Renzi: «Salvini europeista solo per lo stipendio»

Il Segretario PD stuzzica il leader della Lega: «Cosa hai ottenuto per l'Italia in 10 anni a Bruxelles? Mettere i dazi è una vera e propria follia»

ROMA - «Salvini ha ragione nel buttarla contro di me. Perchè il mio partito e il suo partito hanno due visioni diametralmente opposte su vaccini, Europa, dazi». In particolare «mettere i dazi è una vera e propria follia, come gli hanno detto anche gli imprenditori». Lo ha detto il segretario del Pd Matteo Renzi, intervistato da Radio101. «Se creiamo un mercato chiuso, ci tagliamo tutte le possibilità di vendere i prodotti del Made in Italy nel mondo. Io voglio una società aperta, non una società chiusa». Una sfida che sarà chiara anche nel collegio uninominale del Senato dove correrà Renzi: «Nel mio collegio uninominale il centrodestra ha scelto il professore del No euro, Alberto Bagnai».
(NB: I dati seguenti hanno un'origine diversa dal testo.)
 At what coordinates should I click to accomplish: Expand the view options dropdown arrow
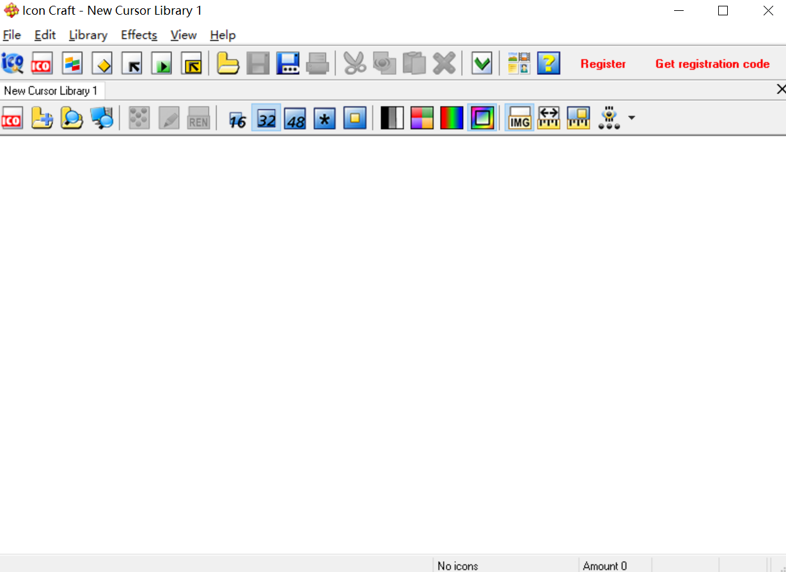[631, 118]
«Cosa ha ottenuto per l'Italia in 10 anni a Bruxelles?»
Poi attacca ancora Salvini: «È europeista solo il 27 mese quando c'è da prendere il lauto stipendio da eurodeputato, ma in questi 10 anni a Bruxelles cosa ha fatto per l'Italia? Noi abbiamo ottenuto la flessibilità, abbiamo dei risultati da offrire. Salvini che ha combinato in Europa? Ce lo fa un bilancio di fine mandato? Non dico gli insulti o le trasmissioni tv, ma risultati concreti».
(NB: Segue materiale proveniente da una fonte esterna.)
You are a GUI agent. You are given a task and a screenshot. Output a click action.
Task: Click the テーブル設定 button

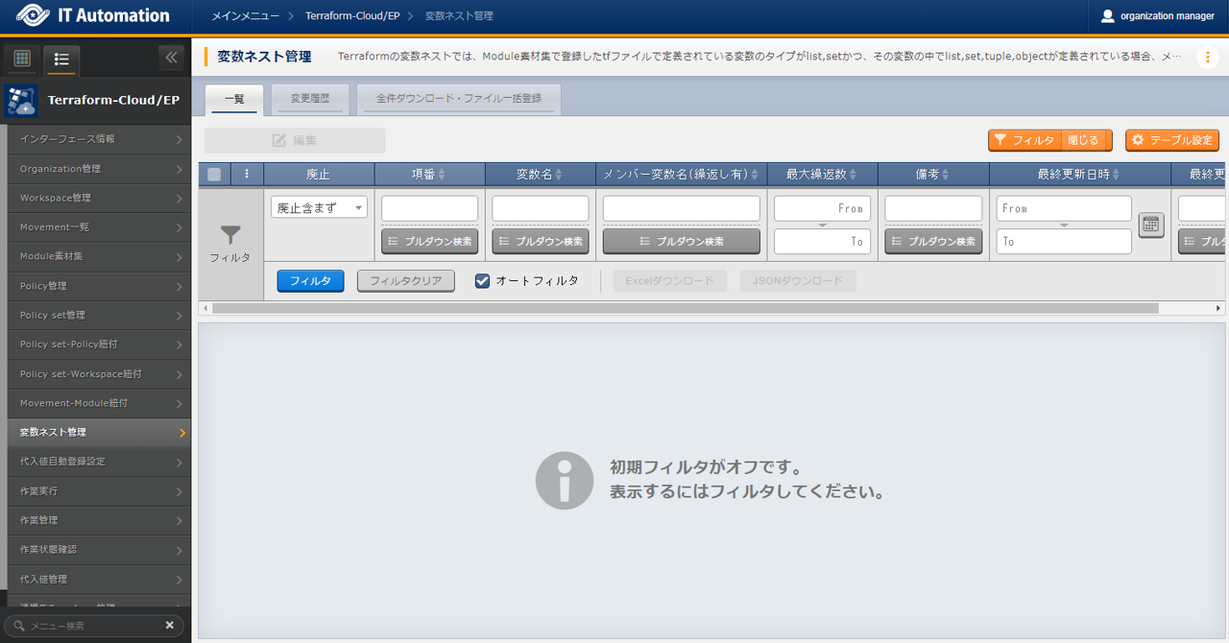[x=1171, y=140]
«Lotta in quartieri Firenze per stare in Europa»
«Oggi sono stati ufficializzati i candidati nei collegi. Io corro per il Senato nei comuni di Impruneta, Lastra, Signa, Scandicci e naturalmente Firenze, la città cui devo tutto e che mi mette i brividi solo a pensarla. Sarà una battaglia quartiere per quartiere, strada per strada, bottega per bottega. E conto sul vostro aiuto per vincerla insieme. Ma sarà anche una battaglia culturale». Lo ha detto Matteo Renzi su Facebook ricordando che «Berlusconi si professa amico della Merkel ma qui ci candida contro il professore che spiega l'economia a Matteo Salvini. Quello che vuole uscire dall'Euro, insomma» (il segretario del Pd fa riferimento al candidato della Lega, l'economista antieuro Alberto Bagnai - ndr). «Questo è il centrodestra italiano, ahimè», ha aggiunto.
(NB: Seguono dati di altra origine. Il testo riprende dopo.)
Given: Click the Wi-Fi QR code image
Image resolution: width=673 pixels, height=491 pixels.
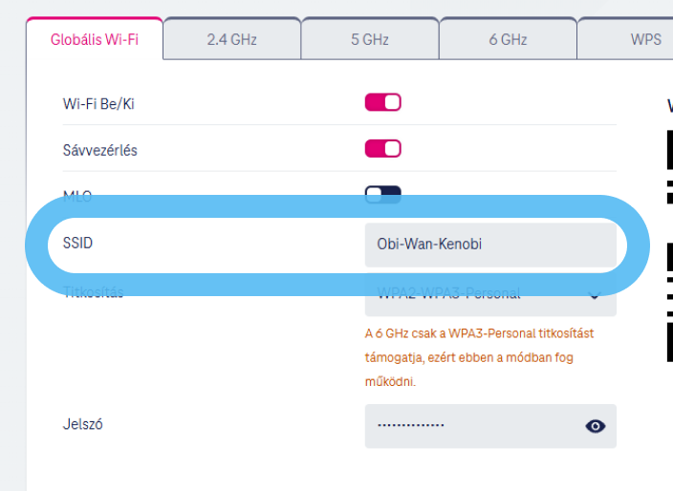Looking at the screenshot, I should 668,248.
«Stare in Europa serve anche a livello economico»
«All'artigiano dell'Oltrarno come all'imprenditore della zona industriale di Scandicci - ha sottolineato Renzi - stare in Europa serve anche a livello economico. E i ragazzi che vengono a studiare all'Istituto Universitario Europeo, al confine con Fiesole, sanno che senza l'Italia in Europa tutto sarebbe dannatamente più difficile. Faremo una campagna elettorale sul territorio, dalle Cascine fino ai Renai, da Brozzi fino al Chianti. Ma - ha assicurato - parleremo tanto di Europa. Perché l'Europa non appartiene a quelli di Bruxelles: l'Europa sono le nostre piazze, i nostri musei, le nostre chieste. Il nostro futuro. La nostra gente. E Firenze città aperta da sempre, città di dialogo, città di cultura - ha concluso Renzi - dà il benvenuto al candidato della Lega, l'uomo del centrodestra che vuole il protezionismo, che vuole uscire dall'Euro. Altro che i popolari europei...».